*Source passage*

──────────

Issued

Australia's climate over the past 12-months

The past 12 months (July 2017 to June 2018, or equivalently the 2017–18 financial year) highlights Australia's reputation as a land of climate extremes. The northwest, in particular, has seen unusually wet conditions, whereas below average rainfall occurred over much of the east of the continent, with some areas slipping into worsening rainfall deficiencies. Maximum (daytime) temperatures were highest on record for Australia as a whole, with minimum (night time) temperatures generally above average, except in the northwest (Table 1).

Dry in the east and southwest; wet in parts of the north and west

Australia's total rainfall during the 2017–18 financial year was 441 mm, 5% below average. However, such an average conceals much of the detail, with a strong contrast in rainfall from west to east (Figure 1).

Rainfall was below average across much of the east of the continent, including areas of very much below average covering large parts of New South Wales, South Australia, and southern Queensland. Smaller areas of below average rainfall affected the southwest, despite heavy summer rainfall in this region. Financial year rainfall was above average in a band from the Top End through northwest Western Australia and into southeast Western Australia, continuing a pattern of higher rainfall in this region that has become more prevalent in recent decades.

Serious to severe rainfall deficiencies (lowest 10% and 5% of historical observations) for the 12 months since July 2017 cover many areas across northern New South Wales into southern and central Queensland, parts of central and eastern South Australia, and coastal parts of East Gippsland. With the exception of East Gippsland, most of those regions recorded less than 60% of their average rainfall during the 2017–18 financial year.

Map of rainfall deciles
Figure 1: Rainfall deciles map for the 2017–18 financial year (based on all years of data since 1900).
Graph of rainfall anomalies
Figure 2: Australian financial year rainfall anomalies (as calculated from the 1961–1990 average).

Warmest maximum temperatures on record for 2017–18 financial year

The rise in Australia's temperature over recent years is well documented, and broadly follows the pattern seen in global land and sea surface temperature data.

Australia's mean daily maximum temperature for the 2017–18 financial year was the warmest on record, with the entire country having mean maximum temperatures that were above average. It was 1.46 °C above the average over the 1961–90 baseline period, and more than 0.1 °C warmer than the previous financial year record (2015–16).

Night time (minimum) temperatures were not as extreme, with some cooler than average temperatures in the country's northwest. 2017–18 still ranked as Australia's equal sixth-warmest financial year on record for mean minimum temperatures (the warmest, 2015–16, was almost half a degree warmer again).

Combining day and night temperatures for an overall mean temperature (average of daily maximum and minimum temperatures) saw 2017–18 rank as our second-warmest financial year on record, 0.19 °C behind the record set in 2015–16.

──────────

*Given information*
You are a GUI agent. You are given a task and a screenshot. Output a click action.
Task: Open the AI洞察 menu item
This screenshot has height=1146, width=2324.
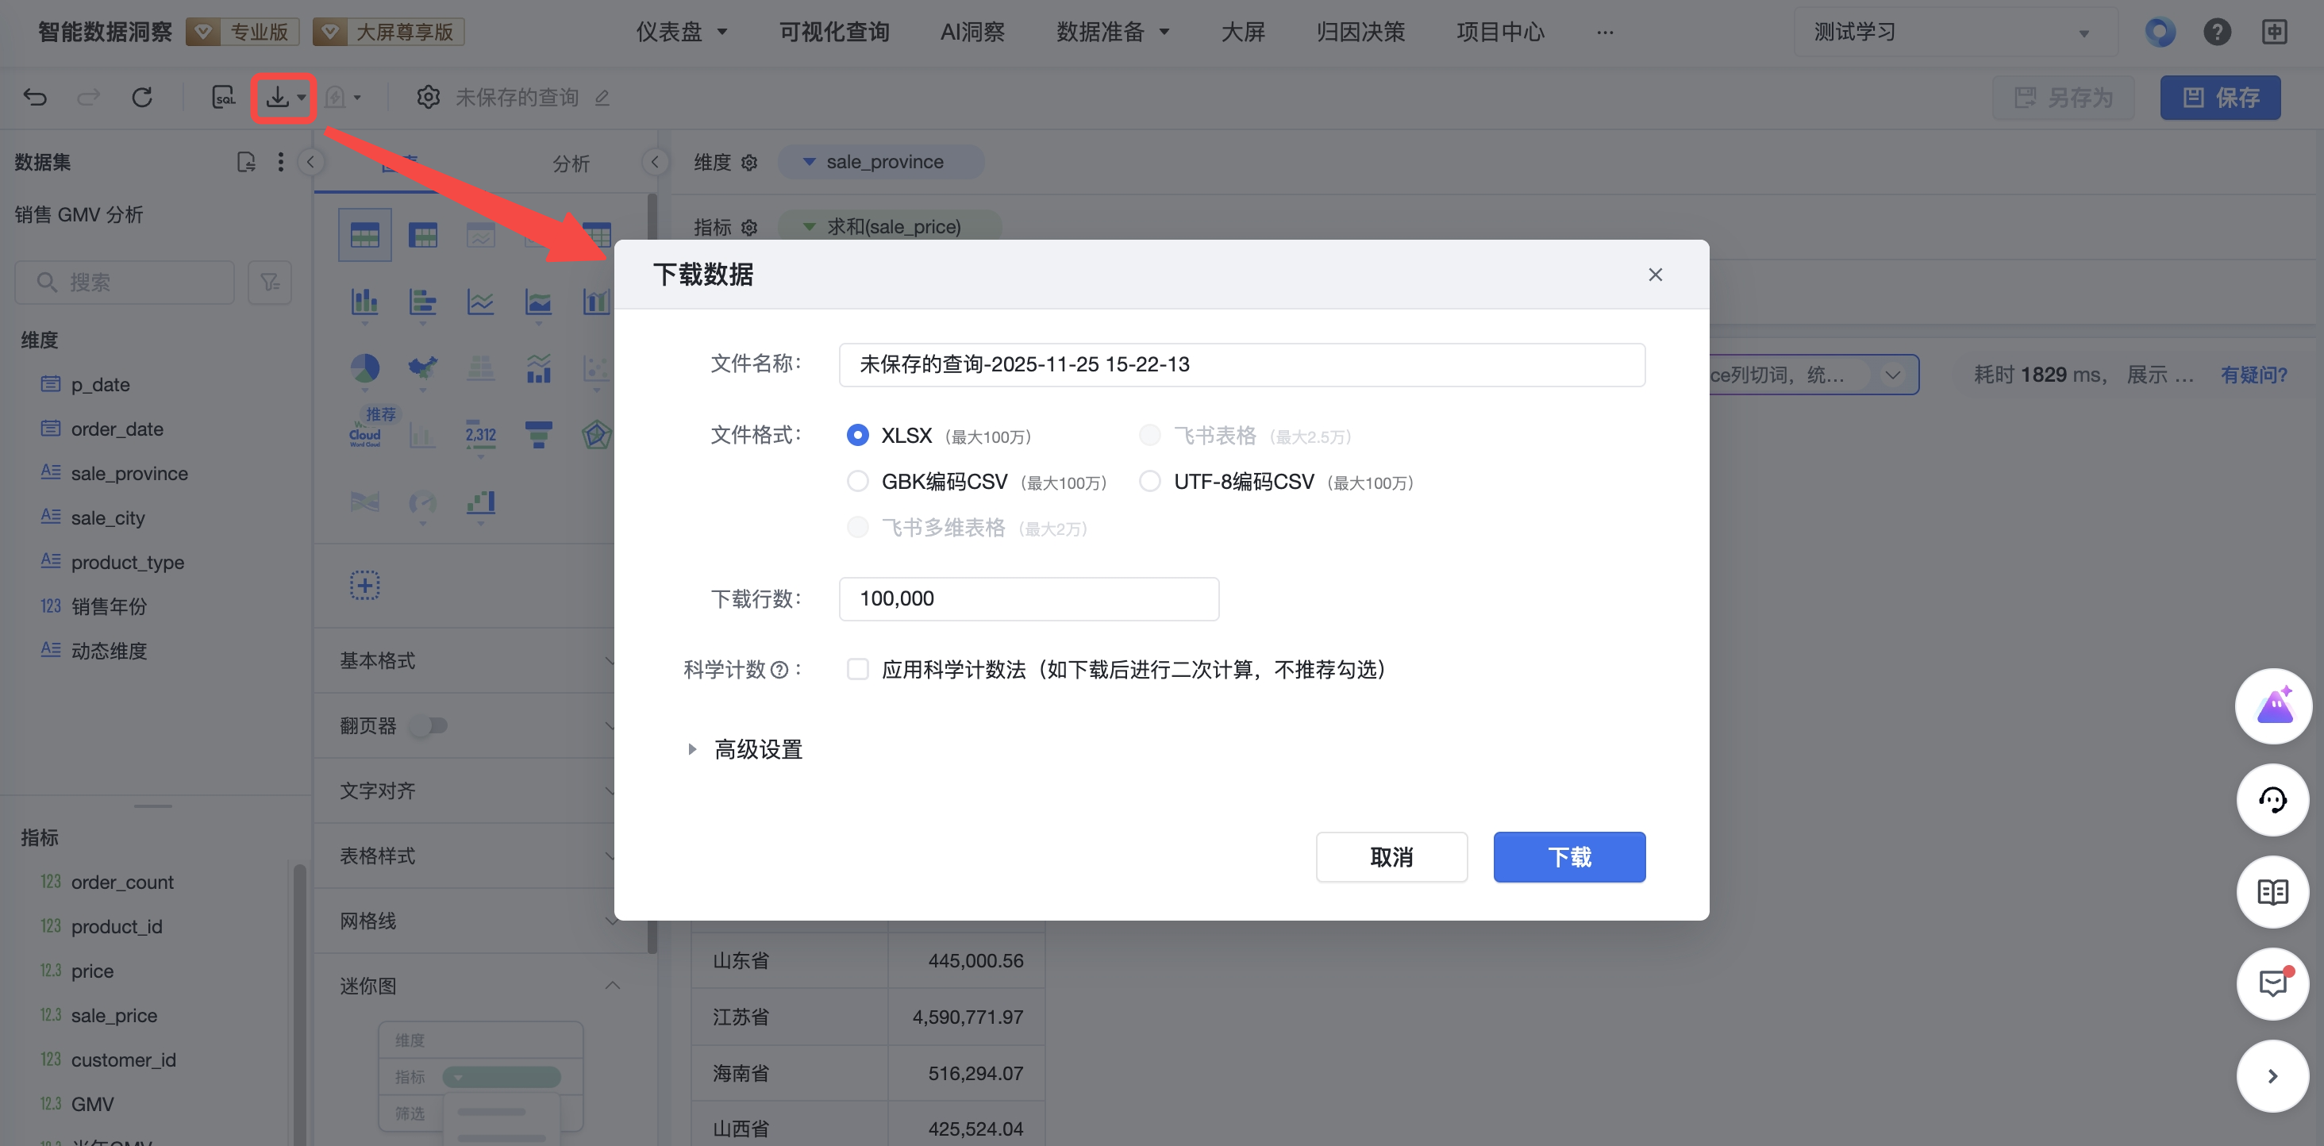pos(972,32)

──────────

*Work instructions*
1) According to the Australian climate summary, how far above the 1961–90 average was the country's mean daily maximum temperature for the 2017–18 financial year?
2) Write the next part of the Australian climate summary, picking up after its final sentence.

*Exercise responses*
1) It was 1.46 °C above the 1961–90 average.

2)
Map of temperature deciles
Figure 3: Mean temperature deciles map for the 2017–18 financial year (based on all years of data since 1910).

Within the overall pattern of warmth, a number of cool spells affected Australia. Southeast Australia experienced cooler than average nights for a long period spanning June to September. Clear skies associated with a persistent strong high pressure ridge across the country contributed to warm, sunny days and chilly nights during winter.

Late 2017 saw the development of a weak La Niña in the tropical Pacific Ocean, which is typically associated with cooler than average daytime temperatures across southern Australia (making the high daytime temperatures particularly remarkable).

Graph of mean temperature anomalies
Figure 4: Australian mean temperature anomaly for the 2017–18 financial year.

Climate drivers

The climate in 2017–18 was dominated by intra-seasonal drivers rather than a strong influence from the Pacific or Indian Oceans. The financial year began with a positive Southern Annular Mode (SAM) and strong subtropical ridge, suppressing rain-bearing low pressure systems and cold fronts and resulting in below average winter rainfall. Later in 2017, a positive phase of the SAM likely contributed to a significant rain event in southeastern Australia at the start of December.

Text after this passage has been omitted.